Weird behaviour of switch when the outer sequence completes but the last inner still has elements

[dvtomas]

Hi all,
I just ran into a behavior of switch (as of RxJava 0.16.0) that I don't think is correct. When the outer sequence completes, but the last inner sequence that the operator was subscribed to still has some elements, I'd expect the operator to either

• also complete immediately, or
• pass on the rest of the elements in the inner sequence and complete when the inner sequence completes.

However, the output of the code below makes me think that neither is the case with the current implementation. When I try to run

      import rx.lang.scala.Observable
      import rx.lang.scala.schedulers.NewThreadScheduler
      import scala.concurrent.duration
      import duration._

      val source: Observable[Observable[String]] = Observable.items(
        Observable.interval(200.milli, NewThreadScheduler()).map("a " + _.toString).take(10),
        Observable.interval(200.milli, NewThreadScheduler()).map("b " + _.toString).take(10)
      ).zip(Observable.interval(500.milli, NewThreadScheduler())).map(_._1)

      val items = source.switch.toBlockingObservable.toList
      println(items)

it prints (at least for me) List(a 0, a 1, b 0, b 1, b 2, b 3, b 4, b 5, b 6)

That seems correct for the a's - two of them fit into the 500 milli window, but why there were 6 b's emitted I don't understand, and it seems to me as quite an arbitrary number.

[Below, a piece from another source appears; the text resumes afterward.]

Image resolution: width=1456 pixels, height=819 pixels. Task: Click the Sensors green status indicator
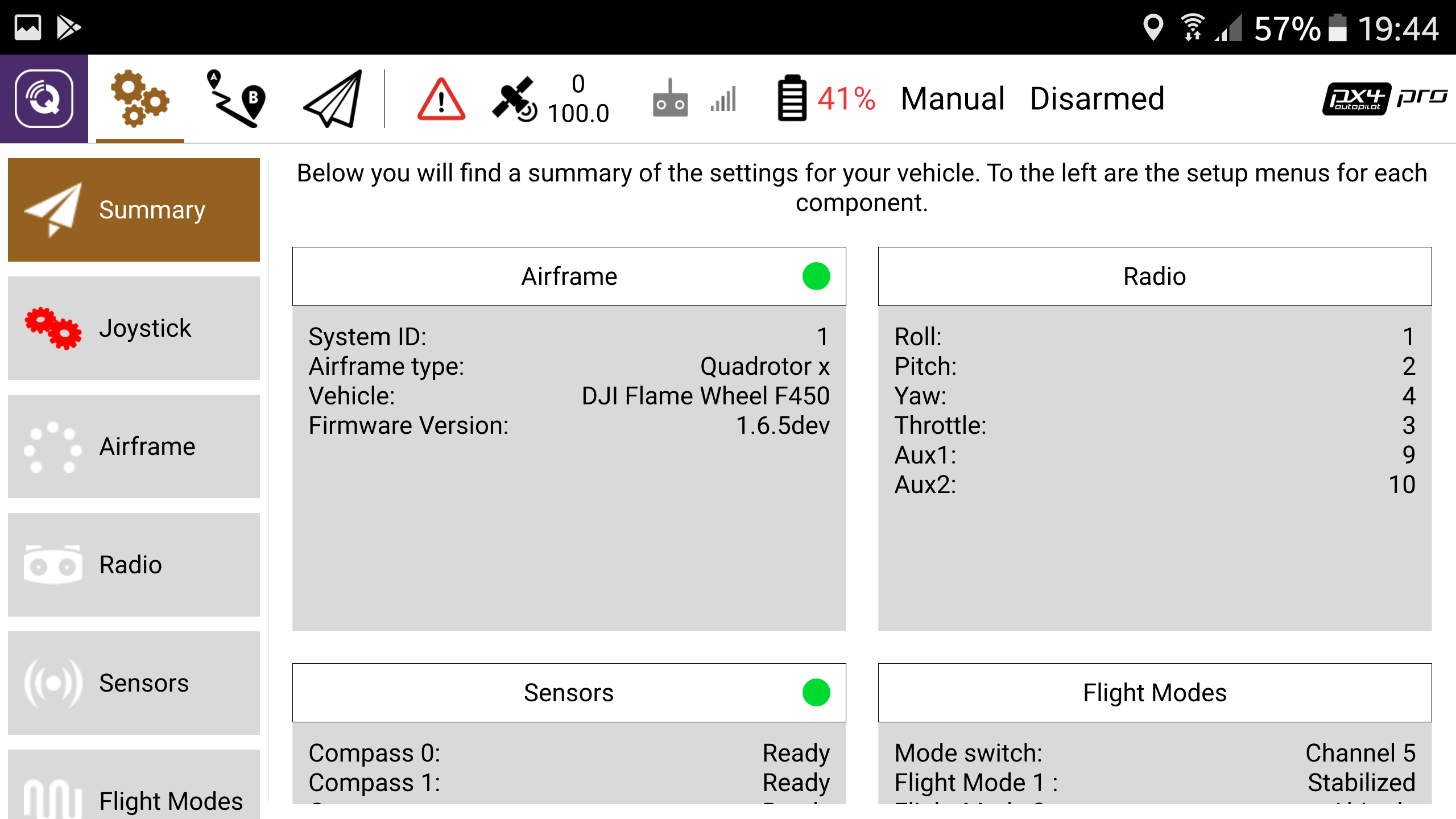pos(815,693)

Thank you for any insights.
Best regards,
Tomáš Dvořák

[zsxwing]

Confirm this is a bug in switch. Thanks, @dvtomas

[akarnokd]

I see another issue. The op uses MultipleAssignmentSubscription to store the inner subscription. When the switch to the next occurs, it does not unsubscribe from the previous Observable which will keep running indefinitely. I think child should be SerialSubscription instead.

In addition, latest isn't volatile so checking the current index wouldn't be safe. My mistake, accessed under gate.

[zsxwing]

latest does not need volatile as it's protected by synchronized (gate) and never used outside the lock.

[zsxwing]

Sorry, @akarnokd , you're right. The initial step is not thread-safe.

[zsxwing]

If latest is not volatile, latest can not be guaranteed to be 0.

[akarnokd]

I was wrong, didn't "see" the synchronized. Btw, instance initialization esures that the latest field is seen to be 0, no need for volatile.

While you are at it, could you move any unsubscribe() outside the synchronization blocks?

[zsxwing]

Just refreshed my java concurrency knowledge. latest is ensured to be 0 by synchronized rather than instance initialization. Right?

[akarnokd]

When you call new SourceObserver(), the constructor is guaranteed to make fields visible.

[zsxwing]

From JSR-133 3.5 Final Fields, "a thread that can only see a reference to an object after that object has been completely initialized is guaranteed to see the correctly initialized values for that object’s final fields."

http://download.oracle.com/otn-pub/jcp/memory_model-1.0-prd-oth-G-F/memory_model-1_0-prd-spec.pdf?AuthParam=1389609770_22e201e49d67d0a8ae6bcaccaedd8518

the constructor is only guaranteed to make final fields visible.

[zsxwing]

However, I don't know if the default value 0 of a non-final field will be guaranteed to be visible to other threads after the constructor is finished. Is it possible that other threads see a random uninitialized value?

[duarten]

If publication is not safe, then there is no happens-before relationship between the assignment of the instance's fields and its unsafe publication. If the instance contains final fields, then Java inserts a memory barrier at the end of the constructor and publication is ensured to be safe

[zsxwing]

From JLS 17.4.4. Synchronization Order,

The write of the default value (zero, false, or null) to each variable synchronizes-with the first action in every thread.
Although it may seem a little strange to write a default value to a variable before the object containing the variable is allocated, conceptually every object is created at the start of the program with its default initialized values.

So if a field is the default value (zero, false, or null) and does not be assigned, the default value is always visible to every thread.

[akarnokd]

The buffer operator has been rewritten with extra effort for making sure values don't fall between two windows if timespan == timeshift. Does it work for you?

[benjchristensen]

Closing as no further comments in a long time. This is likely fixed with the recent fixes to buffer.

@dvtomas Please re-open if there are still issues.